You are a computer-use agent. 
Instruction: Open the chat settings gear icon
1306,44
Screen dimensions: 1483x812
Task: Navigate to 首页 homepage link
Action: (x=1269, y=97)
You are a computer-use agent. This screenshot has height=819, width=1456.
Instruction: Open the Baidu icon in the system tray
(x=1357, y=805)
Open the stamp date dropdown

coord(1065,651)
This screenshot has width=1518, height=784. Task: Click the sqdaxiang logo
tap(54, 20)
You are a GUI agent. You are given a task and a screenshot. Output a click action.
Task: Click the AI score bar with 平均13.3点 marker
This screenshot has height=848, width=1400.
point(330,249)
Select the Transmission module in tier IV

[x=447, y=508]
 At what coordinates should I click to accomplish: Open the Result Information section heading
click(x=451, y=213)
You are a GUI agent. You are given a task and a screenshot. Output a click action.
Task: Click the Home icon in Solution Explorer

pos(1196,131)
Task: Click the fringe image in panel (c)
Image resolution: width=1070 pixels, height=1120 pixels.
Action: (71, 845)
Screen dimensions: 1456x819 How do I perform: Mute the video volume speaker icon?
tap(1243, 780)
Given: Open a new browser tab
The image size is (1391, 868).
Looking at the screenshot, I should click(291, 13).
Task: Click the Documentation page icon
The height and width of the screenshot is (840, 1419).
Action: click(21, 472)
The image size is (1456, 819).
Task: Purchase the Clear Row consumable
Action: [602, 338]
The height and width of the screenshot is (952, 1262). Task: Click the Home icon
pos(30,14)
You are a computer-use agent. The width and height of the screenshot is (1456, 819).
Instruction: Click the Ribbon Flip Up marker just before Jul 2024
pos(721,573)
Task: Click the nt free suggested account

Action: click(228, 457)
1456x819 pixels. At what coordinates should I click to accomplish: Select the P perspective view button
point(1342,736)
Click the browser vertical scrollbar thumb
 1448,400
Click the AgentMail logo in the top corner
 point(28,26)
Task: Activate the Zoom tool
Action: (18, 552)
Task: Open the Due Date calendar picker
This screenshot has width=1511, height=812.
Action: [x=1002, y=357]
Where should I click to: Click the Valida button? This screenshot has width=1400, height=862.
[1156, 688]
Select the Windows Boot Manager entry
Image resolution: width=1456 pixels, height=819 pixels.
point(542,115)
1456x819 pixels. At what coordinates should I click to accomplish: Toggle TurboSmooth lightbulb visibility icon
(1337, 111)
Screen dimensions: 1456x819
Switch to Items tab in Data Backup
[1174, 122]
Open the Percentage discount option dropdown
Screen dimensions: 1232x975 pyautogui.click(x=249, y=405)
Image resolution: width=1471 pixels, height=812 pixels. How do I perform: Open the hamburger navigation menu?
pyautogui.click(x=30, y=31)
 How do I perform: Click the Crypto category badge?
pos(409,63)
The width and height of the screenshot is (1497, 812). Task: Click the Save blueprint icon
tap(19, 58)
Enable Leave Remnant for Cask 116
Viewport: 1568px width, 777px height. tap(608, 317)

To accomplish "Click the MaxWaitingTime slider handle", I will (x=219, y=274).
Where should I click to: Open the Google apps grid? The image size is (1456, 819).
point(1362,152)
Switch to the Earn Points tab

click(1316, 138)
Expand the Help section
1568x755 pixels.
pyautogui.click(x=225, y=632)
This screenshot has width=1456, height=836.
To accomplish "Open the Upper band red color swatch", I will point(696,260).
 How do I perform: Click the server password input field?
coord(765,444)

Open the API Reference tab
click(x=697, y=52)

* * * * *

§ EXERCISE DESCRIPTION
The answer must be an exact copy of every record above.

§ RESULT
You are a computer-use agent. 
Instruction: Open the chat settings gear icon
1306,44
Screen dimensions: 1483x812
Task: Navigate to 首页 homepage link
Action: (x=1269, y=97)
You are a computer-use agent. This screenshot has height=819, width=1456.
Instruction: Open the Baidu icon in the system tray
(x=1357, y=805)
Open the stamp date dropdown

coord(1065,651)
This screenshot has width=1518, height=784. Task: Click the sqdaxiang logo
tap(54, 20)
You are a GUI agent. You are given a task and a screenshot. Output a click action.
Task: Click the AI score bar with 平均13.3点 marker
This screenshot has height=848, width=1400.
point(330,249)
Select the Transmission module in tier IV

[x=447, y=508]
 At what coordinates should I click to accomplish: Open the Result Information section heading
click(x=451, y=213)
You are a GUI agent. You are given a task and a screenshot. Output a click action.
Task: Click the Home icon in Solution Explorer

pos(1196,131)
Task: Click the fringe image in panel (c)
Image resolution: width=1070 pixels, height=1120 pixels.
Action: (71, 845)
Screen dimensions: 1456x819 How do I perform: Mute the video volume speaker icon?
tap(1243, 780)
Given: Open a new browser tab
The image size is (1391, 868).
Looking at the screenshot, I should click(291, 13).
Task: Click the Documentation page icon
The height and width of the screenshot is (840, 1419).
Action: click(21, 472)
The image size is (1456, 819).
Task: Purchase the Clear Row consumable
Action: [602, 338]
The height and width of the screenshot is (952, 1262). Task: Click the Home icon
pos(30,14)
You are a computer-use agent. The width and height of the screenshot is (1456, 819).
Instruction: Click the Ribbon Flip Up marker just before Jul 2024
pos(721,573)
Task: Click the nt free suggested account

Action: click(228, 457)
1456x819 pixels. At what coordinates should I click to accomplish: Select the P perspective view button
point(1342,736)
Click the browser vertical scrollbar thumb
 1448,400
Click the AgentMail logo in the top corner
 point(28,26)
Task: Activate the Zoom tool
Action: (18, 552)
Task: Open the Due Date calendar picker
This screenshot has width=1511, height=812.
Action: [x=1002, y=357]
Where should I click to: Click the Valida button? This screenshot has width=1400, height=862.
[1156, 688]
Select the Windows Boot Manager entry
Image resolution: width=1456 pixels, height=819 pixels.
point(542,115)
1456x819 pixels. At what coordinates should I click to accomplish: Toggle TurboSmooth lightbulb visibility icon
(1337, 111)
Screen dimensions: 1456x819
Switch to Items tab in Data Backup
[1174, 122]
Open the Percentage discount option dropdown
Screen dimensions: 1232x975 pyautogui.click(x=249, y=405)
Image resolution: width=1471 pixels, height=812 pixels. How do I perform: Open the hamburger navigation menu?
pyautogui.click(x=30, y=31)
 How do I perform: Click the Crypto category badge?
pos(409,63)
The width and height of the screenshot is (1497, 812). Task: Click the Save blueprint icon
tap(19, 58)
Enable Leave Remnant for Cask 116
Viewport: 1568px width, 777px height. tap(608, 317)

To accomplish "Click the MaxWaitingTime slider handle", I will (x=219, y=274).
Where should I click to: Open the Google apps grid? The image size is (1456, 819).
point(1362,152)
Switch to the Earn Points tab

click(1316, 138)
Expand the Help section
1568x755 pixels.
pyautogui.click(x=225, y=632)
This screenshot has width=1456, height=836.
To accomplish "Open the Upper band red color swatch", I will point(696,260).
 How do I perform: Click the server password input field?
coord(765,444)

Open the API Reference tab
click(x=697, y=52)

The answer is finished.